The resemblance of this festival to some of the European spring and midsummer festivals is tolerably close. We have seen that in Russia at Whitsuntide the villagers go out into the wood, fell a birch-tree, dress it in woman’s clothes, and bring it back to the village with dance and song. On the third day it is thrown into the water.[2] Again, we have seen that in Bohemia on Midsummer Eve the village lads fell a tall fir or pine-tree in the wood and set it up on a height, where it is adorned with garlands, nosegays, and ribbons, and afterwards burnt.[3] The reason for burning the tree will appear afterwards; the custom itself is not uncommon in modern Europe. In some parts of the Pyrenees a tall and slender tree is cut down on May Day and kept till Midsummer Eve. It is then rolled to the top of a hill, set up, and burned.[4] In Angoulême on St. Peter’s Day, 29th June, a tall leafy poplar is set up in the market-place and burned.[5] In Cornwall “there was formerly a great bonfire on midsummer-eve; a large summer pole was fixed in the centre, round which the fuel was heaped up.

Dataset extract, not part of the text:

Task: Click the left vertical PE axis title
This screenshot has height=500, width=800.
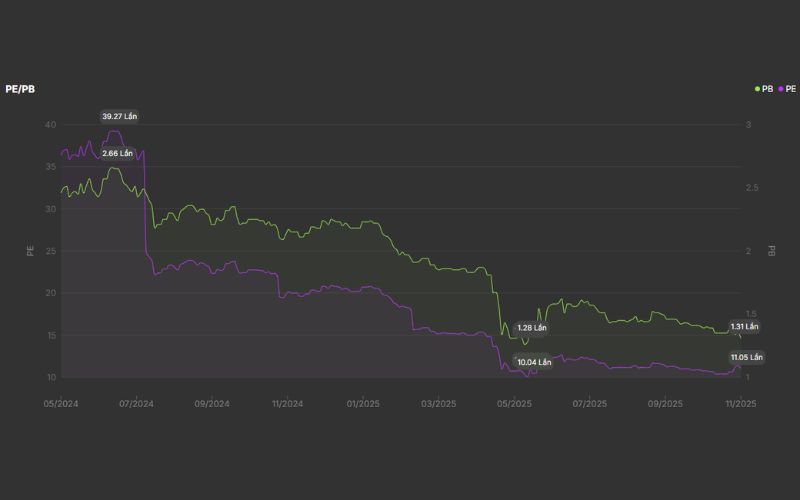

It had a large bush on the top of it.”[6] In Dublin on May-morning boys used to go out and cut a May-bush, bring it back to town, and then burn it.[7]


  1. Pausanias, ix. 3; Plutarch, ap. Eusebius, Praepar. Evang. iii. i sq.
  2. Above, p. 76 sq.
  3. Above, p. 79.
  4. B. K. p. 177.
  5. B. K. p. 177 sq.
  6. Brand, Popular Antiquities, i. 318, Bohn’s ed.; B. K. p. 178.
  7. Hone, Every-day Book, ii. 595 sq.; B. K. p. 178.